### GIVEN DATA
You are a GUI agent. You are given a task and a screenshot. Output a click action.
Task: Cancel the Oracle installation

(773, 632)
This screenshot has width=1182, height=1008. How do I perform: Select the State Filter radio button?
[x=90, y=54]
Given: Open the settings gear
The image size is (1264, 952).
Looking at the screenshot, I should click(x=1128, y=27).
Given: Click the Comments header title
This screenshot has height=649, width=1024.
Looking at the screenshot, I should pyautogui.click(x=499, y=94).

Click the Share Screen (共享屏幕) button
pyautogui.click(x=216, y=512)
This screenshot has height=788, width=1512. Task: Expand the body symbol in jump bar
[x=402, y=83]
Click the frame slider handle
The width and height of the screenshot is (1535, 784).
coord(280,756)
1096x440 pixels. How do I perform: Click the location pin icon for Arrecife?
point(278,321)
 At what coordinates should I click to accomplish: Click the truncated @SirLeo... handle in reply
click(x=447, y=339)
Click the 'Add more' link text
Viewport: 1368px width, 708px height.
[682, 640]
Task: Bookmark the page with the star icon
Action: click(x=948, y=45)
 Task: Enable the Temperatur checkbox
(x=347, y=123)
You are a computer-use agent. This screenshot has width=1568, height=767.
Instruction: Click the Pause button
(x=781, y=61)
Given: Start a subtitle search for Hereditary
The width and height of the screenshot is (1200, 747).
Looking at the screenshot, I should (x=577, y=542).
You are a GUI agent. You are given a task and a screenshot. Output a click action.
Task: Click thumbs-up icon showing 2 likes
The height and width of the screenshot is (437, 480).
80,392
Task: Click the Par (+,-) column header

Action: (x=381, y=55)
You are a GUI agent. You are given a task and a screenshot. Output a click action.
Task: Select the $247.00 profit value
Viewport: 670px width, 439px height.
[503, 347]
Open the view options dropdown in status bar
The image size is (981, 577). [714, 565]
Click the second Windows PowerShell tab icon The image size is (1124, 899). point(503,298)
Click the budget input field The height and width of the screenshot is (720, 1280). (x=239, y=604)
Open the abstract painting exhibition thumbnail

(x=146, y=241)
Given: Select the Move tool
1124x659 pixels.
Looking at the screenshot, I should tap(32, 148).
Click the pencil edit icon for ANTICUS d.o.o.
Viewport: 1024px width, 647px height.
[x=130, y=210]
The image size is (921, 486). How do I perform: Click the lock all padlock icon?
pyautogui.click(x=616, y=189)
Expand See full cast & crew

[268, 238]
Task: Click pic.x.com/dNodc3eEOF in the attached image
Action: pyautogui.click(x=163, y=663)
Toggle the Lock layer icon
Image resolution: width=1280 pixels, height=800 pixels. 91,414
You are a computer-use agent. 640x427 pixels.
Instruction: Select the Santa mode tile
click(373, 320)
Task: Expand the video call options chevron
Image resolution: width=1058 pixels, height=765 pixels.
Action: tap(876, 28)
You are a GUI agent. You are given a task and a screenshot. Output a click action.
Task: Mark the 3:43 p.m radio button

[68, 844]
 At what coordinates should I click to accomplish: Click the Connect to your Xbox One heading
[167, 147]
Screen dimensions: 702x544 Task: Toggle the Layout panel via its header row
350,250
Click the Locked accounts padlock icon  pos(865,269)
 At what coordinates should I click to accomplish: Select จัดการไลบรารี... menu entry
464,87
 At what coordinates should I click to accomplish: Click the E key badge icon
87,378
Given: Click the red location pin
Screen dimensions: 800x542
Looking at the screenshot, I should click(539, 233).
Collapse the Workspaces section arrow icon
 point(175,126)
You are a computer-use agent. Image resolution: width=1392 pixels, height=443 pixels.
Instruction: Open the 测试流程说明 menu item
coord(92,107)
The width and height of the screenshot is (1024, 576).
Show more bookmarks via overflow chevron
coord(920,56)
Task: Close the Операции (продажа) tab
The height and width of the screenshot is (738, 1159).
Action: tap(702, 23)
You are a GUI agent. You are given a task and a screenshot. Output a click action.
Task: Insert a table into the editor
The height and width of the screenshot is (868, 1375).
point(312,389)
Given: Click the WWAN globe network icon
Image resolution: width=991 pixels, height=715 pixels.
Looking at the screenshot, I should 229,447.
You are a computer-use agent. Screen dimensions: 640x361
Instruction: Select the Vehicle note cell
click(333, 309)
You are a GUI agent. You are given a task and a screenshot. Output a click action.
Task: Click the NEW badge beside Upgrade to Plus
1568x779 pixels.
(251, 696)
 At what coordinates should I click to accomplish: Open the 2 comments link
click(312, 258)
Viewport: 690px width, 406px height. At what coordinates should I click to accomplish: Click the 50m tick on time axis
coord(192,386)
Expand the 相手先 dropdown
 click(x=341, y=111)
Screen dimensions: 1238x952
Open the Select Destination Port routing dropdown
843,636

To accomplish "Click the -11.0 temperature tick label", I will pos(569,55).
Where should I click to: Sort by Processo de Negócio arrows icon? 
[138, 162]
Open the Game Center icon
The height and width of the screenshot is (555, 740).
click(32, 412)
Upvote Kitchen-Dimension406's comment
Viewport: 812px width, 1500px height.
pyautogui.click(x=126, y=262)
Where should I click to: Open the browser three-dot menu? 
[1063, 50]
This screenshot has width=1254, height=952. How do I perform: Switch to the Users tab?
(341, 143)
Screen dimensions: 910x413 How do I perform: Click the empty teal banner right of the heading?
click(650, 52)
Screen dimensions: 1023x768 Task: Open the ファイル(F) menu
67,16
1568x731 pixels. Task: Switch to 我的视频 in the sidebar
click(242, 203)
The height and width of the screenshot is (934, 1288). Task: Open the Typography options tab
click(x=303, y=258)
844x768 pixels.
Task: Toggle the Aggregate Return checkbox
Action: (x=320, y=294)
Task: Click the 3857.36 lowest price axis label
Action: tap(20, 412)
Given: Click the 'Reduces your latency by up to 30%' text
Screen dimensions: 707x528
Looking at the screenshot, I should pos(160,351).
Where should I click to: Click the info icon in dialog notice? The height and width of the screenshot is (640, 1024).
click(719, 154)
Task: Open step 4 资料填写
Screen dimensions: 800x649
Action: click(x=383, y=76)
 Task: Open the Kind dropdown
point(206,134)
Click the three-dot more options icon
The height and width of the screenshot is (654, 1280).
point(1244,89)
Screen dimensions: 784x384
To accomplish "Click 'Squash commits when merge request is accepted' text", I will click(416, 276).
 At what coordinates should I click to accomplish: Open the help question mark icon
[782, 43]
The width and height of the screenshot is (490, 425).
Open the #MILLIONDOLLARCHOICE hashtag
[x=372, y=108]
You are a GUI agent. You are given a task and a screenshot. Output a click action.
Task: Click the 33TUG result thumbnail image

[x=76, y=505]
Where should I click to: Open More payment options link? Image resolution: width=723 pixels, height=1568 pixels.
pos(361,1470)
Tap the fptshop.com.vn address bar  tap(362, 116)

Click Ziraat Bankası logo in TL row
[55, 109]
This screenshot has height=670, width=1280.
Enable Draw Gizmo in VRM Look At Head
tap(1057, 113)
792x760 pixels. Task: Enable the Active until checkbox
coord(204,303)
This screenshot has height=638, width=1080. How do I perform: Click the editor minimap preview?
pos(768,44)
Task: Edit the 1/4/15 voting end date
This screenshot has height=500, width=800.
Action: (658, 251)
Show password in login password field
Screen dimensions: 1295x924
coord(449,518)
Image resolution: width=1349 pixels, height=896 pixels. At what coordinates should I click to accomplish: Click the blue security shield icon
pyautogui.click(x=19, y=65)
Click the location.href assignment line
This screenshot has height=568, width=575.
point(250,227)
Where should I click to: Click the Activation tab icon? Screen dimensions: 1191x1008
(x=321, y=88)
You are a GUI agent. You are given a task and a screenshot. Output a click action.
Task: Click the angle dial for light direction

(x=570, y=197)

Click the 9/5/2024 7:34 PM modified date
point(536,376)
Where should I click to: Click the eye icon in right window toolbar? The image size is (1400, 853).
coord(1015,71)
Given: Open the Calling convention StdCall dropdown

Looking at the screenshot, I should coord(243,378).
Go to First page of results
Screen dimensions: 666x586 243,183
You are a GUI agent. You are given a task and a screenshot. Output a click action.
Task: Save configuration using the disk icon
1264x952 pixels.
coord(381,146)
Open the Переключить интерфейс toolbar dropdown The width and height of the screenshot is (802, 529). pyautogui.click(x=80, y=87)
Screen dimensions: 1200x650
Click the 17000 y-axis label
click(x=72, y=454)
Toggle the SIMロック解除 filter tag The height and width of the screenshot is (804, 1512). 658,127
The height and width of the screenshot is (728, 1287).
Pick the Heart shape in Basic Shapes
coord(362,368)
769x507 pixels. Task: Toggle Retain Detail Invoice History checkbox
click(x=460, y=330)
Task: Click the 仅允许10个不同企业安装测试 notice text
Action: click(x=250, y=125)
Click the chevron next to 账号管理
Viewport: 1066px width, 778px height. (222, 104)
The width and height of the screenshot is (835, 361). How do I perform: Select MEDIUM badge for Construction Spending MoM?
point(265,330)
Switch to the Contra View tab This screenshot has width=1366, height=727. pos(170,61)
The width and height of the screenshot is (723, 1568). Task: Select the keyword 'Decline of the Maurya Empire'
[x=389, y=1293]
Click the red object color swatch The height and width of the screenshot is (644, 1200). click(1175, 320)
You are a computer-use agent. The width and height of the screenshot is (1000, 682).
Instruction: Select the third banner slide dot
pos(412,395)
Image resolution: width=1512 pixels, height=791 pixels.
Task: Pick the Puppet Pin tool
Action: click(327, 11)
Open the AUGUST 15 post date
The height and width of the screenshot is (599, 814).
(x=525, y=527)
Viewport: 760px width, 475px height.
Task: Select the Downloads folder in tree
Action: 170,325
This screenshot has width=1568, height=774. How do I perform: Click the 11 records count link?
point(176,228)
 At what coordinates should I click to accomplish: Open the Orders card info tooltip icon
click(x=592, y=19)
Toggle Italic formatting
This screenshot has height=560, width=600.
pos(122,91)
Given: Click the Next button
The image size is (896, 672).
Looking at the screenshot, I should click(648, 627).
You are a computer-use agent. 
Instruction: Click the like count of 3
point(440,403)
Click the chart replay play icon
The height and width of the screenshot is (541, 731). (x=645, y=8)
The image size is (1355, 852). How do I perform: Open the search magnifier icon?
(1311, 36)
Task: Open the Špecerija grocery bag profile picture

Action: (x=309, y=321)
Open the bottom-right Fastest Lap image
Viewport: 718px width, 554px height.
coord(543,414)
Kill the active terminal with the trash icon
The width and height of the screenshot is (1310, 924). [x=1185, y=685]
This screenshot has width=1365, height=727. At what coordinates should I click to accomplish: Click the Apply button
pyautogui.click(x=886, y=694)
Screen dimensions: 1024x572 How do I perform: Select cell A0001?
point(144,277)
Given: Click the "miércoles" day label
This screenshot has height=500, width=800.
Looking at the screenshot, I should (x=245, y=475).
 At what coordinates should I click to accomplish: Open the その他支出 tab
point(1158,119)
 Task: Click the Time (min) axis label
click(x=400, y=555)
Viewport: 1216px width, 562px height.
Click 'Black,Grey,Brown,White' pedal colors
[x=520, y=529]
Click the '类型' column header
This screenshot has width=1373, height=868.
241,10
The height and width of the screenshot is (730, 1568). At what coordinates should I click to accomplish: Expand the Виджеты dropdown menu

### WORK REQUIRED
Where in the records does the string "will" appear? Copy every line that has it.

### SOLUTION
To accomplish "Click the -11.0 temperature tick label", I will pos(569,55).
To accomplish "Click 'Squash commits when merge request is accepted' text", I will click(416, 276).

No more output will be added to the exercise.